La Hasbara, “spiegazione” in ebraico, si può descrivere come una sorta di “diplomazia pubblica”. Ed è rivolta in particolare ai paesi occidentali. A svolgerla nella maggior parte dei casi sono privati cittadini israeliani e responsabili di associazioni e gruppi di pressione. Il suo scopo è quello di influenzare le discussioni con i cittadini di altri paesi in modo da far apparire Israele in una luce positiva e da oscurare la questione palestinese e l’occupazione di Cisgiordania, Gaza e Gerusalemme Est. La Hasbara perciò punta a dare spazio ai progressi di Israele nella tecnologia, nell’istruzione, nella cultura, nella tutela dell’ambiente, nel sostegno ai diritti degli omosessuali, temi cari all’opinione pubblica occidentale. Progressi da contrapporre alla “arretratezza” dei palestinesi così da generare simpatia per lo Stato di Israele e sostegno alle sue politiche. Un tempo la “spiegazione” coinvolgeva la parte più motivata e nazionalista dei cittadini ebrei di Israele, ora anche gli “arabo israeliani”, ossia i palestinesi (un milione e 700mila) con passaporto israeliano. E le reazioni non mancano.

La stampa locale riferisce che la scuola “Masar” di Nazareth, città della Galilea popolata da palestinesi cristiani e musulmani, ha chiesto al ministero della pubblica istruzione di interrompere il corso online che tutti gli studenti, anche arabi, devono completare prima di intraprendere viaggi all’estero. Il corso presenta, hanno scritto i dirigenti della “Masar” in una lettera di denuncia, «contenuti politici diffusi con una prospettiva unilaterale…privi di qualsiasi rispetto per le differenze culturali e l’unicità della minoranza araba in Israele». I video rivolti agli studenti, aggiunge la scuola, «mostrano solo persone bianche, attraenti ed eloquenti che, di fatto, sono indicate come modelli per gli studenti». In un filmato l’ex ministro dell’istruzione Naftali Bennett (un nazionalista religioso) si rivolge ai ragazzi con queste parole: «Che tu lo voglia o no andrai come un ambasciatore di Israele e incontrerai persone che potrebbero non essersi mai imbattute in Israele o che lo conoscono solo come un paese dell’Intifada, dove i soldati israeliani sparano ai palestinesi». Il filmato prosegue elencando i successi israeliani, dai microchip per cellulari al sistema Gps Waze fino all’irrigazione a goccia. L’ex ministro ricorda agli studenti che il 99,9% della diplomazia pubblica è come ci si comporta con gli interlocutori, e li esorta a «sorridere, essere educati e non aggressivi».

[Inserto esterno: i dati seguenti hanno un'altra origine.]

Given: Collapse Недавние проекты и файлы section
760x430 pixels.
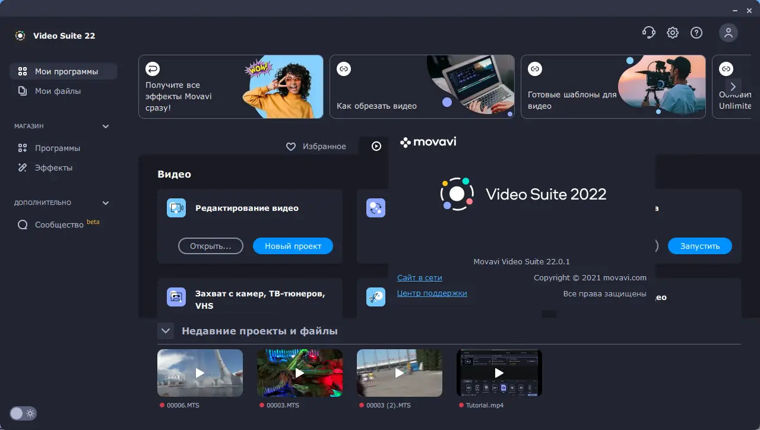Looking at the screenshot, I should pos(165,331).
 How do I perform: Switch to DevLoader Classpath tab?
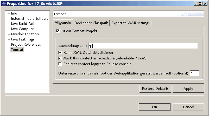pyautogui.click(x=91, y=23)
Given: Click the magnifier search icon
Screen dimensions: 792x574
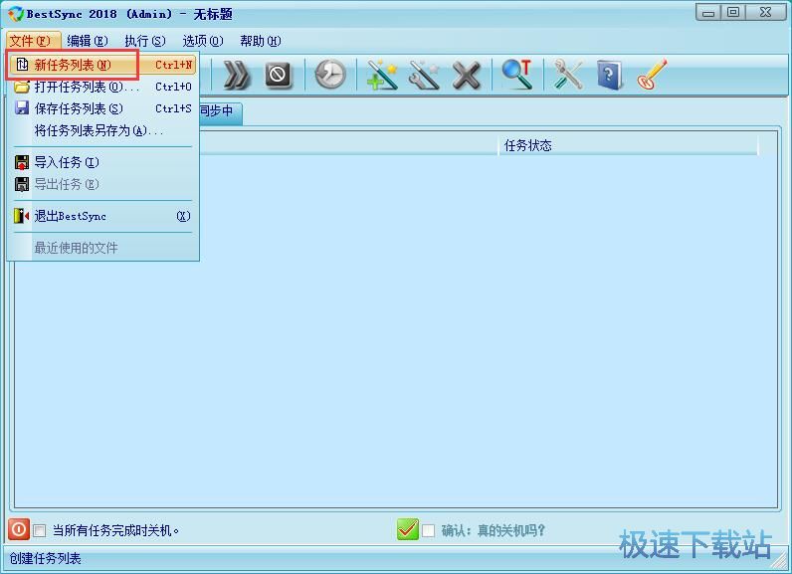Looking at the screenshot, I should coord(516,76).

A sostegno della scuola di Nazareth è intervenuta l’ong Adalah, che si occupa della tutela legale della minoranza palestinese in Israele. «I bambini non possono essere agenti di propaganda dello Stato – ha detto all’agenzia Media Line l’avvocato Nariman Shehadeh Zoabi di Adalah – con questo corso obbligatorio le autorità israeliane costringono i ragazzi palestinesi ad assorbire valori razzisti anti-arabi…Al ministero della pubblica istruzione partono dal presupposto che ogni ebreo o palestinese in Israele debba pensarla come loro. Non danno spazio a un punto di vista differente». Secondo Shehadeh-Zoabi il corso viola «le sezioni della legge sull’istruzione che tutelano la minoranza araba palestinese, i principi di uguaglianza e la pluralità educativa».

I genitori di molti studenti palestinesi accusano le autorità di voler diffondere attraverso i loro figli una narrazione che i cittadini arabi di Israele non possono e non vogliono condividere perché sono in contraddizione con la loro storia e la loro vicenda nazionale. Proteste sono giunte anche da cittadini e studenti ebrei.